Der libysche Ministerpräsident bittet um Gespräche über einen Waffenstillstand, die Nato ist skeptisch. Um die Hafenstadt Misurata sollen Gaddafis Truppen Minen ausgelegt haben.

Indische Flüchtlinge aus Misurata. Bild: reuters

BRÜSSEL dpa/afp | Die Nato hat sich skeptisch zu Berichten über einen erneuten Wunsch der libyschen Regierung von Machthaber Muammar al Gaddafi nach Verhandlungen über einen Waffenstillstand geäußert. "Sie haben vielleicht von einem Brief Gaddafis gehört. Der wurde nicht an die Nato geschickt", sagte Bündnissprecherin Oana Lungescu am Freitag in Brüssel. "Das Regime hat frühere ähnliche Erklärungen veröffentlicht und dann mit dem Beschuss von Zivilisten weitergemacht."
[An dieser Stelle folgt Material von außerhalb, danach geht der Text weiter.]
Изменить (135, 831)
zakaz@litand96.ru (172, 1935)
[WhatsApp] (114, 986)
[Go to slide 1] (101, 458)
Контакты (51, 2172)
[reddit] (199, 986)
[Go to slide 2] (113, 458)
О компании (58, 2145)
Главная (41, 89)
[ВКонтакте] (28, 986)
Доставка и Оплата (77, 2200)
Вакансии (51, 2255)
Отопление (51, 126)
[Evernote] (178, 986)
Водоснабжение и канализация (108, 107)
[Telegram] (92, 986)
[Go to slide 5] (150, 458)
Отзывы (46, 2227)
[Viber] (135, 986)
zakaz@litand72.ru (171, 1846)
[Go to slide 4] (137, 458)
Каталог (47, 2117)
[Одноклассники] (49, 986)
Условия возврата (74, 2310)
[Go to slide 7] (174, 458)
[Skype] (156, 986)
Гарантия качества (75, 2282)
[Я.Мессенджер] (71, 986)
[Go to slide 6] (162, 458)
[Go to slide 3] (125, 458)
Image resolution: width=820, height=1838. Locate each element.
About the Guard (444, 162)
Der libysche Ministerpräsident Al-Baghdadi Al-Mahmudi hat nach Informationen am Rande des G8-Gipfels in Deauville in einem Telefongespräch mit dem russischen Außenminister Sergej Lawrow um Hilfe bei der Vermittlung eines Waffenstillstandes sowie bei Verhandlungen ohne Vorbedingungen gebeten.
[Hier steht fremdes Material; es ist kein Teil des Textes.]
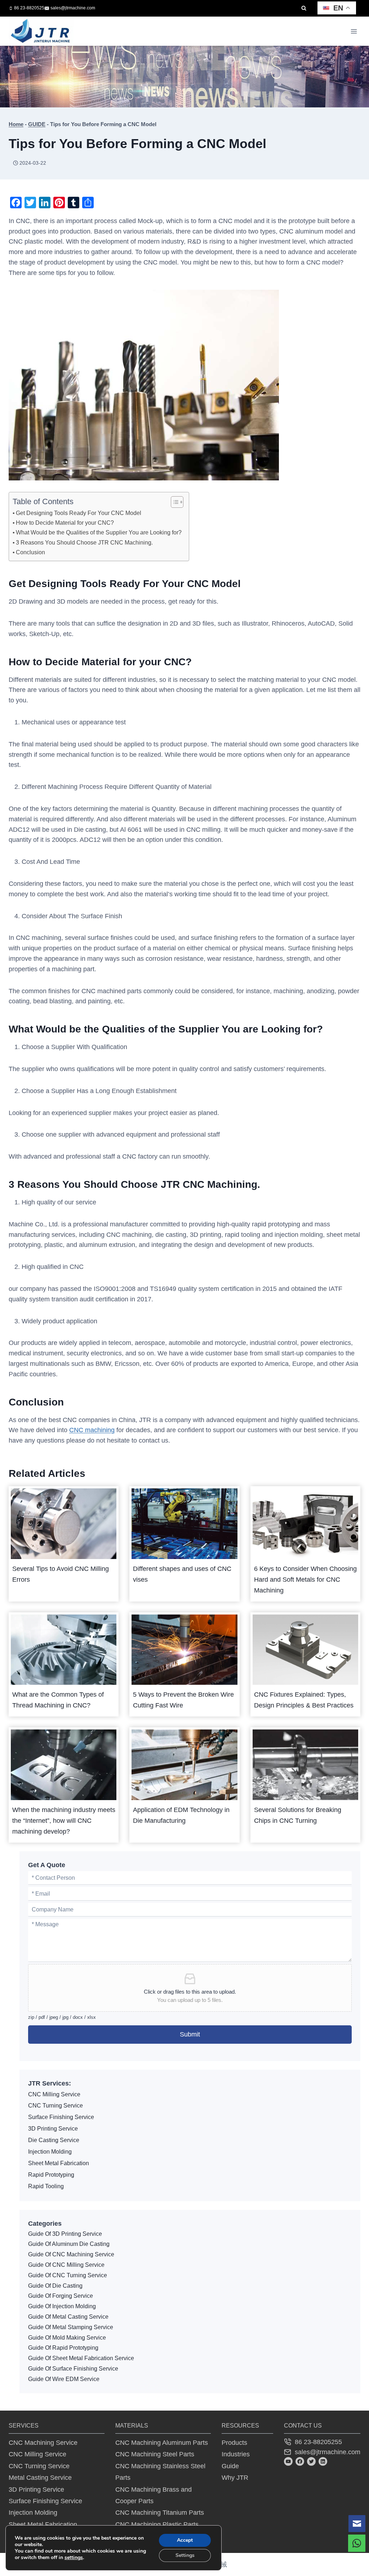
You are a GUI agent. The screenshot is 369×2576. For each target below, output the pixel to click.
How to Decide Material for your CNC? (65, 522)
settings (74, 2557)
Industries (236, 2454)
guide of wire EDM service (63, 2379)
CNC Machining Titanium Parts (159, 2512)
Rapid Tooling (46, 2186)
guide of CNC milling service (66, 2265)
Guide (230, 2465)
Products (234, 2442)
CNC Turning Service (55, 2105)
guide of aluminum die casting (69, 2244)
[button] (356, 2523)
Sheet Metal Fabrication (58, 2163)
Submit (190, 2034)
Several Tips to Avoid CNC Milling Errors (60, 1574)
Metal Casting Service (40, 2477)
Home (16, 124)
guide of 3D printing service (65, 2234)
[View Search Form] (304, 8)
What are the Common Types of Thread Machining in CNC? (58, 1700)
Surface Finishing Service (61, 2117)
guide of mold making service (67, 2338)
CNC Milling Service (54, 2094)
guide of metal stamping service (70, 2327)
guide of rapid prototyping (63, 2348)
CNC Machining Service (43, 2442)
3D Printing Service (53, 2129)
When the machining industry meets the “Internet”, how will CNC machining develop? (63, 1820)
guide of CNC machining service (71, 2254)
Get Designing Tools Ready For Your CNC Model (78, 513)
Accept (185, 2540)
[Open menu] (353, 31)
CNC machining (92, 1430)
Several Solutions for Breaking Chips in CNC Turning (297, 1815)
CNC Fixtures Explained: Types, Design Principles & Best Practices (304, 1700)
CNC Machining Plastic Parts (157, 2524)
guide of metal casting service (68, 2317)
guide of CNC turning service (67, 2275)
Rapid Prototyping (51, 2175)
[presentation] (63, 1523)
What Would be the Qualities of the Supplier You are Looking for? (99, 532)
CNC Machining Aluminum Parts (161, 2442)
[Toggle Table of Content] (173, 502)
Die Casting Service (53, 2140)
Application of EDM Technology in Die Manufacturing (181, 1815)
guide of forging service (60, 2296)
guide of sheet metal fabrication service (81, 2358)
"Ich habe keinen Zweifel daran, dass das Regime den Druck unseres Erfolges spürt", sagte der Kommandeur des Nato-Militäreinsatzes in Libyen, der kanadische Generalmajor Charles Bouchard. Die Nato werde ihre Angriffe fortsetzen.

Die libysche Hauptstadt Tripolis ist nach Angaben des Staatsfernsehens erneut von der Nato bombardiert worden. Wie der arabische Nachrichtensender Al-Dschasira in der Nacht zum Freitag berichtete, war von fünf starken Explosionen die Rede. Es sei ein Areal getroffen worden, das Machthaber Muammar al-Gaddafi benutzt. Einzelheiten waren zunächst nicht bekannt. Die Nato fliegt seit zwei Monaten Angriffe auf Ziele in Libyen.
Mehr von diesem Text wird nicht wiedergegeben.